__SOURCE DOCUMENT__.
--- begin ---

X_train, y_train = split_series(train_df,n_past, n_future, target_column_name, feature_column_names)
X_val, y_val = split_series(val_df,n_past, n_future, target_column_name, feature_column_names)
X_test, y_test = split_series(test_df,n_past, n_future, target_column_name, feature_column_names)

ARIMA_X_train, ARIMA_y_train = split_series(train_df,n_past, n_future, target_column_name, target_column_name)
ARIMA_X_val, ARIMA_y_val = split_series(val_df,n_past, n_future, target_column_name, target_column_name)
ARIMA_X_test, ARIMA_y_test = split_series(test_df,n_past, n_future, target_column_name, target_column_name)

org_X_train, org_y_train = split_series(train_df,n_past, n_future, 'demand', 'demand')
org_X_val, org_y_val = split_series(val_df,n_past, n_future, 'demand', 'demand')
org_X_test, org_y_test = split_series(test_df,n_past, n_future, 'demand', 'demand')

### ARIMA

In [None]:
from statsmodels.tsa.arima.model import ARIMA
from pmdarima import auto_arima

In [None]:
from statsmodels.graphics.tsaplots import plot_acf, plot_pacf

# PACF for p
plot_pacf(train_df[target_column_name], lags=30)
plt.title("Partial Autocorrelation for Demand")
plt.show()

# ACF for q
plot_acf(train_df[target_column_name], lags=30)
plt.title("Autocorrelation for Demand")
plt.show()


In [None]:
model = auto_arima(train_df[target_column_name], start_p=0, start_q=0,
                            test='adf',       
                            max_p=10, max_q=10, 
                            m=1,              
                            d=None,           
                            seasonal=False,   
                            start_P=0, 
                            D=0, 
                            trace=False,
                            error_action='ignore',  
                            suppress_warnings=True, 
                            stepwise=True)

print(model.summary())

#Note: auto_arima uses a SARIMAX, but because I don't add any exogenous variables and seasonality is false, it is still an ARIMA model

In [None]:
from tqdm import tqdm

def train_predict_ARIMA(train, steps, model):
    forecast = []
    forecast.append(model.predict(n_periods=steps))

--- end ---

__DATA SHOWN__.
--- begin ---

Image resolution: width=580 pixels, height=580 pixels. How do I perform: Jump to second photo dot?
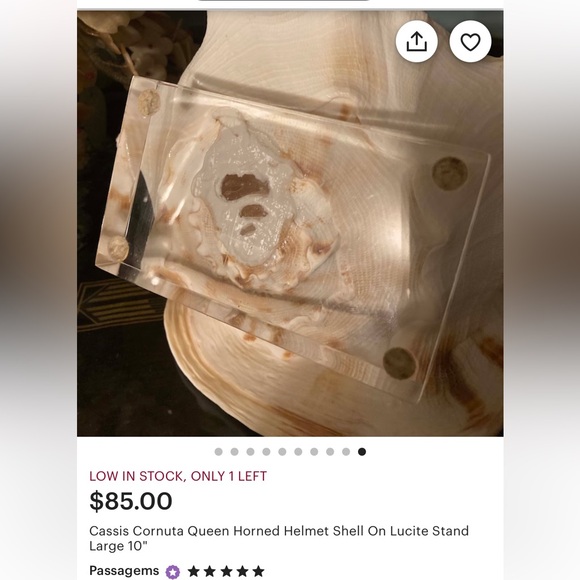pyautogui.click(x=235, y=452)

--- end ---

__WRITTEN EXERCISE__. Please answer from the ARIMA code: why does its author say the auto_arima model is still an ARIMA model even though auto_arima uses a SARIMAX?

__FINISHED ANSWER__. No exogenous variables are added and seasonality is set to false.